## [Aim of the exercise]
Please transcribe every record below exactly as it appears.

(Items from a dataset)
──────────

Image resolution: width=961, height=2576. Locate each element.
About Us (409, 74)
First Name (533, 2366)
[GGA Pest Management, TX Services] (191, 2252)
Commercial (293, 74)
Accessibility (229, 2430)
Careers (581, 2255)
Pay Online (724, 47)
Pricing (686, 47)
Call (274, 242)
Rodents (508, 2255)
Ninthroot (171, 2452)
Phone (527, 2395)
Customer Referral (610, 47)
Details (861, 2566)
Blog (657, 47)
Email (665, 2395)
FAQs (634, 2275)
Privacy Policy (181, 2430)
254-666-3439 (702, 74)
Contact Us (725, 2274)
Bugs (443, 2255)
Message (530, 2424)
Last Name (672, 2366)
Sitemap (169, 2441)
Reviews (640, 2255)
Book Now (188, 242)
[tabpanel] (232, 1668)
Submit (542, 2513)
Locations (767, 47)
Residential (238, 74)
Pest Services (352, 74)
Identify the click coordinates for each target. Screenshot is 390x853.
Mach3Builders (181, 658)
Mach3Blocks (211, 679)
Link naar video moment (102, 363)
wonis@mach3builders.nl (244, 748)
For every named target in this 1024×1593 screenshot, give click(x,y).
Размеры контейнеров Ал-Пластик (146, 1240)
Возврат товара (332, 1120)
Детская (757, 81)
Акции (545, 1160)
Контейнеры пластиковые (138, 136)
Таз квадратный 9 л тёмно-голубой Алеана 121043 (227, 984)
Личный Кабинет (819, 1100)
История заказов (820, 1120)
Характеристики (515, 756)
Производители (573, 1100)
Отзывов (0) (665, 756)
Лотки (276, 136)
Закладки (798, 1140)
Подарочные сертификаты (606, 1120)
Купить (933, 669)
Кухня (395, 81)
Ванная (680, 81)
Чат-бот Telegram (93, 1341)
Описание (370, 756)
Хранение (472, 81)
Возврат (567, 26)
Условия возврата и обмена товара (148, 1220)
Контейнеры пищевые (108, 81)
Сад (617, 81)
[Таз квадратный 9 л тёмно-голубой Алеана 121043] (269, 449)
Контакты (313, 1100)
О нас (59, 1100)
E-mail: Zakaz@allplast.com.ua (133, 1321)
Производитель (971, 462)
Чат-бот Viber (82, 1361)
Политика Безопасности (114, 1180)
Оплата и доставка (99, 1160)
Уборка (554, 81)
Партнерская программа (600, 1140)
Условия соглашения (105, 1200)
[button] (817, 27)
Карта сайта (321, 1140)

──────────

## [Task response]
Image resolution: width=961, height=2576. Locate each element.
About Us (409, 74)
First Name (533, 2366)
[GGA Pest Management, TX Services] (191, 2252)
Commercial (293, 74)
Accessibility (229, 2430)
Careers (581, 2255)
Pay Online (724, 47)
Pricing (686, 47)
Call (274, 242)
Rodents (508, 2255)
Ninthroot (171, 2452)
Phone (527, 2395)
Customer Referral (610, 47)
Details (861, 2566)
Blog (657, 47)
Email (665, 2395)
FAQs (634, 2275)
Privacy Policy (181, 2430)
254-666-3439 (702, 74)
Contact Us (725, 2274)
Bugs (443, 2255)
Message (530, 2424)
Last Name (672, 2366)
Sitemap (169, 2441)
Reviews (640, 2255)
Book Now (188, 242)
[tabpanel] (232, 1668)
Submit (542, 2513)
Locations (767, 47)
Residential (238, 74)
Pest Services (352, 74)
Identify the click coordinates for each target. Screenshot is 390x853.
Mach3Builders (181, 658)
Mach3Blocks (211, 679)
Link naar video moment (102, 363)
wonis@mach3builders.nl (244, 748)
For every named target in this 1024×1593 screenshot, give click(x,y).
Размеры контейнеров Ал-Пластик (146, 1240)
Возврат товара (332, 1120)
Детская (757, 81)
Акции (545, 1160)
Контейнеры пластиковые (138, 136)
Таз квадратный 9 л тёмно-голубой Алеана 121043 (227, 984)
Личный Кабинет (819, 1100)
История заказов (820, 1120)
Характеристики (515, 756)
Производители (573, 1100)
Отзывов (0) (665, 756)
Лотки (276, 136)
Закладки (798, 1140)
Подарочные сертификаты (606, 1120)
Купить (933, 669)
Кухня (395, 81)
Ванная (680, 81)
Чат-бот Telegram (93, 1341)
Описание (370, 756)
Хранение (472, 81)
Возврат (567, 26)
Условия возврата и обмена товара (148, 1220)
Контейнеры пищевые (108, 81)
Сад (617, 81)
[Таз квадратный 9 л тёмно-голубой Алеана 121043] (269, 449)
Контакты (313, 1100)
О нас (59, 1100)
E-mail: Zakaz@allplast.com.ua (133, 1321)
Производитель (971, 462)
Чат-бот Viber (82, 1361)
Политика Безопасности (114, 1180)
Оплата и доставка (99, 1160)
Уборка (554, 81)
Партнерская программа (600, 1140)
Условия соглашения (105, 1200)
[button] (817, 27)
Карта сайта (321, 1140)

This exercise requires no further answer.